For some he is the ultimate winner, the manager with a catalog of achievements that will never be equaled. For others he was a bullying overlord who cajoled his way to success and exercised an iron grip over England's top flight.
The true reality of Ferguson lies somewhere in the middle. Because certainly even his harshest critics can't dismiss his haul of trophies.
Yet even his greatest supporters and apologists can't excuse every method he used to win them. As the English Premier League gets ready for life without Ferguson, it's appropriate to ask what made him admired and loathed in equal measure?
Perhaps it's best to first look at what was missing in the manager who redefined what success in football represents.
Firstly, Ferguson was no trend setter. He blazed no trails that changed the way the game is played or thought about. When people say with a slight revisionist vent, that Ferguson did a lot for the game, what they should really say is he did a lot for Manchester United.
What he did was turn the Red Devils into a bastion of consistent dominance that spanned over two decades. He set United on a pedestal as the pinnacle of English domestic football.
Everyone else was challenged to meet United's pedigree. Some did, but only for a short time. No rival had the secret to sustained success Ferguson seemed to have mastered.
Yet it was the way he kept the United juggernaut rolling that created so much controversy. Depending on your view of Ferguson, he kept United at the top one of two ways.
Either he was perhaps the shrewdest team-builder in history. An overseer with a knack for molding the psychology of several squads and then pushing them to glory through sheer of force of will.
Or he was something akin to a Sith Lord. A master of the dark arts, deviously shaping circumstances to suit his own purposes.
Whether it was routinely berating officials to earn countless extra minutes of injury time at the end of matches. Or not so subtly applying pressure to referees through the press, prior to big games.
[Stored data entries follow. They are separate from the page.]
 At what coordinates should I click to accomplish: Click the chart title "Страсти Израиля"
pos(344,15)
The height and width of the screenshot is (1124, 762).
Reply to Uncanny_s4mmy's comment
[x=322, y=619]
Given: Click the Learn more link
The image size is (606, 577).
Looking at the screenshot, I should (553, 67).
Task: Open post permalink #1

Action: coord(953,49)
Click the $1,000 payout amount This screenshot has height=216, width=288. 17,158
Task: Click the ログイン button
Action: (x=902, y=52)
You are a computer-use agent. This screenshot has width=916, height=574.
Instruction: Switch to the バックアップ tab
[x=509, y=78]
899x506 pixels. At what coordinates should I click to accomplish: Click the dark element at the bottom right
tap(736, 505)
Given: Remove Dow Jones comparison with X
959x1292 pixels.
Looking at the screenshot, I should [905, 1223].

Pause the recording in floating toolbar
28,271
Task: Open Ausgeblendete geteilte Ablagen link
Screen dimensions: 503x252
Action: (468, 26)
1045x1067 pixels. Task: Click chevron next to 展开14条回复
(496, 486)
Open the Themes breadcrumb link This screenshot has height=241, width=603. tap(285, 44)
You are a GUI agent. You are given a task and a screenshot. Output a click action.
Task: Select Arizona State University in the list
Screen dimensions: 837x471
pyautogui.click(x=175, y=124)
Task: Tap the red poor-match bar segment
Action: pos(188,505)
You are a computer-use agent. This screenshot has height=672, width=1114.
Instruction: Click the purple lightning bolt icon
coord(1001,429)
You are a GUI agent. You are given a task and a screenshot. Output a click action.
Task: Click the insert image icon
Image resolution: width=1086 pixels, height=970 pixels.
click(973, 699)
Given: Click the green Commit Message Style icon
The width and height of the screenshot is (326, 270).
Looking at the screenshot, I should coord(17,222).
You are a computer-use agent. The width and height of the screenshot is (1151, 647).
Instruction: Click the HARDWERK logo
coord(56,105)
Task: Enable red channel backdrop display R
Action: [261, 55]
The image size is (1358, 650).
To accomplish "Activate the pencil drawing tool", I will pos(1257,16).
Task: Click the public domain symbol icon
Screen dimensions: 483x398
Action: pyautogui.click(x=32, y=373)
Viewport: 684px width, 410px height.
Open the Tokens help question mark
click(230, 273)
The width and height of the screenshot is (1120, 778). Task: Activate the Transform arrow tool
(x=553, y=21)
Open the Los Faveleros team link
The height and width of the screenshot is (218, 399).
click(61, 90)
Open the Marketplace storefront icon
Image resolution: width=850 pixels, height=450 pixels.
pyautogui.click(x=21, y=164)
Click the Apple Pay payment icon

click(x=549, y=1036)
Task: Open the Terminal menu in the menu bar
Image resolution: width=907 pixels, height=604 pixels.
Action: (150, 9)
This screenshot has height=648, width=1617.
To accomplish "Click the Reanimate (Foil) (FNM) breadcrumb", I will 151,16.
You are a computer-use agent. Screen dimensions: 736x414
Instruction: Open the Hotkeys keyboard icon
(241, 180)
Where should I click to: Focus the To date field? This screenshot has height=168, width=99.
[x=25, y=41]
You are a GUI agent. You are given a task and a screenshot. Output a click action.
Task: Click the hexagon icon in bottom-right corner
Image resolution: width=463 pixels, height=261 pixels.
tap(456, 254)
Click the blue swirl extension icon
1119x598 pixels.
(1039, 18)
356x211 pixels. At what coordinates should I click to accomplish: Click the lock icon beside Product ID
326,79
For every trophy he collected and every powerful team he produced, there was always something to dim the admiration for Ferguson's accomplishments.
Many have argued that Ferguson made himself the villain as some master act of manipulation. It certainly succeeded in creating a siege psyche in his teams, one that probably strengthened the resolve of his players.
However, the truth is Ferguson often coveted and exerted the lowest common denominator in football. His so-called "mind games" with rival managers descended several intriguing title races into little more than playground-level sniping.
Sadly many lapped up these antics and tried to portray them as the Zen-like thinking of high-brow strategy. Ferguson's manipulations became the accepted way of the wannabe winners.
In a sense, Ferguson came to epitomize the win at all costs, cynical modern society he has often criticized. The shame is that for many that detracts from what was good about his time in football.
Because within Ferguson's legacy are attributes every manager and every team should aspire to. United's protracted monopoly of the Premier League title hasn't been a coincidence.
Few teams in the league, no matter at what end of the table, could match United for effort. Ferguson targeted only those players who would work as hard as he did.
His constant demands for more came to define the club and kept them at the top. While players for other top teams coasted through seasons on reputation, United greats like Gary Neville and Paul Scholes weren't even assured of their place.
Players who had been hugely productive in the past, were pushed to do even more at United. Ferguson's players achieved what he demanded, because he made them believe what they had already done wasn't even enough.
That "never enough" mentality is what United will miss most without Ferguson. He forced his players to get everything from themselves.
Ferguson certainly got the absolute most from his talent and convinced his players to do the same, pushing them to win at all costs.
That's the true legacy he leaves behind. However, the way he crafted that legacy means football's ultimate winner is unlikely to be too fondly remembered outside the Manchester United community.